Targeting the colchicine binding site of alpha/beta tubulin microtubules can lead to suppression of microtubule dynamics, cell cycle arrest and apoptosis. Therefore, the development of microtubule (MT) inhibitors is considered a promising route to anticancer agents. Our approach to identify novel scaffolds as MT inhibitors depends on a 3D-structure-based pharmacophore approach and docking using three programs MOE, Autodock and BUDE (Bristol University Docking Engine) to screen a library of virtual compounds. From this work we identified the compound 7-(3-hydroxy-4-methoxy-phenyl)-3-(3-trifluoromethyl-phenyl)-6,7-dihydro-3H-imidazo[4,5-b]pyridin-5-ol (6) as a novel inhibitor scaffold. This compound inhibited several types of cancer cell proliferation at low micromolar concentrations with low toxicity.
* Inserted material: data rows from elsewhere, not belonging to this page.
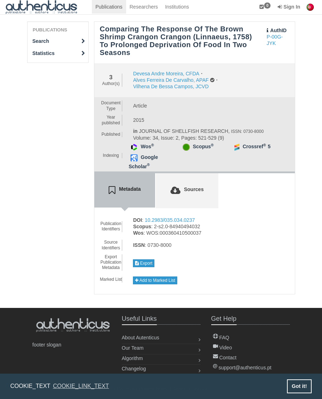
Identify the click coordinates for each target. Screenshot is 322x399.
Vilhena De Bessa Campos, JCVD (170, 86)
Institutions (177, 7)
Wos (147, 146)
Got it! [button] (299, 386)
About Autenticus (140, 337)
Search (59, 41)
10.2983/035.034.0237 (170, 220)
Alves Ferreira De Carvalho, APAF (170, 80)
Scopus (203, 146)
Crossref (254, 146)
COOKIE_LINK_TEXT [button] (81, 386)
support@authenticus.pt (242, 367)
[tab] (124, 190)
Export (143, 263)
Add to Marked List (155, 280)
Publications (109, 7)
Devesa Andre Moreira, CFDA (166, 73)
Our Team (133, 348)
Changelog (134, 368)
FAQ (221, 337)
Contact (225, 357)
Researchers (144, 7)
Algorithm (132, 358)
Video (222, 347)
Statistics (59, 53)
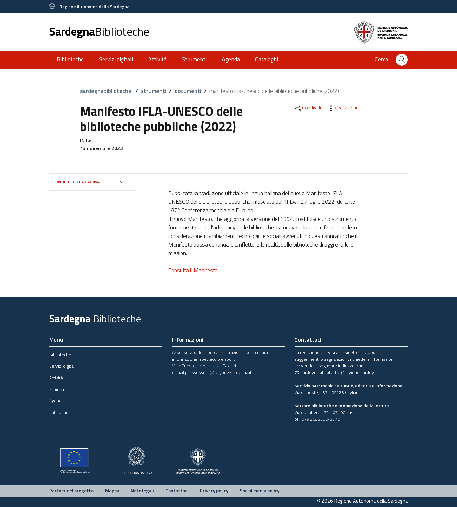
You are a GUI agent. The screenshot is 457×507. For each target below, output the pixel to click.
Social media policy (259, 490)
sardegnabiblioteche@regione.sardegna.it (338, 372)
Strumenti (194, 59)
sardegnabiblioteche (106, 91)
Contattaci (177, 490)
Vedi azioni (342, 107)
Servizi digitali (116, 59)
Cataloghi (266, 59)
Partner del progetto (71, 490)
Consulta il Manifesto (193, 270)
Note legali (142, 490)
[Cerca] (402, 60)
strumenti (153, 91)
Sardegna (99, 31)
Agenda (231, 59)
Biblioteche (70, 59)
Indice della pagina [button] (78, 181)
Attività (157, 59)
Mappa (112, 490)
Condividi (308, 107)
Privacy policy (214, 490)
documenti (188, 91)
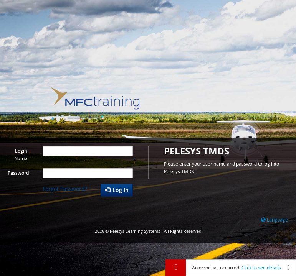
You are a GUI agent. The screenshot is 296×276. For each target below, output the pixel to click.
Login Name (20, 155)
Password (18, 173)
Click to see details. (261, 267)
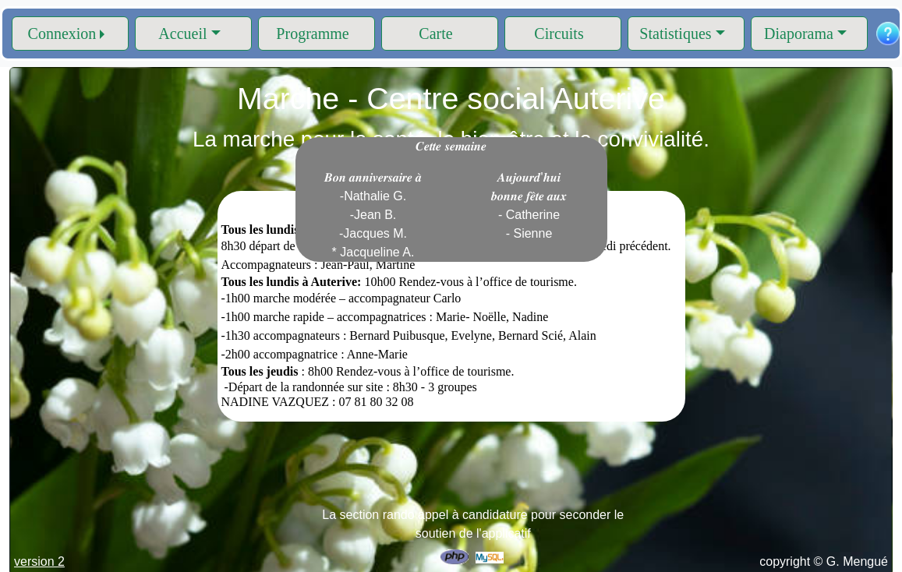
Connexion (62, 33)
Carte (435, 33)
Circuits (558, 33)
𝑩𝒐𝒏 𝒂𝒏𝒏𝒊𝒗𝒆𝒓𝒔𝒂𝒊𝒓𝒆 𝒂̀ (373, 215)
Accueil (182, 33)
Compound 6 caused cell cycle arrest in the G2/M phase and blocked tubulin polymerization at low micromolar concentration (IC50 = 6.1 +/- 0.1 mu M), inducing apoptosis via activation of caspase 9, increasing the level of the pro-apoptotic protein Bax and decreasing the level of the anti-apoptotic protein Bcl2. In summary, our approach identified a lead compound with potential antimitotic and antiproliferative activity.

Automated summary

This research identified a novel compound that inhibits microtubule protein and shows potential anticancer activity. It suppresses cancer cell proliferation, induces cell cycle arrest and apoptosis, and has low toxicity. The compound blocks tubulin polymerization and activates caspase 9, leading to apoptosis.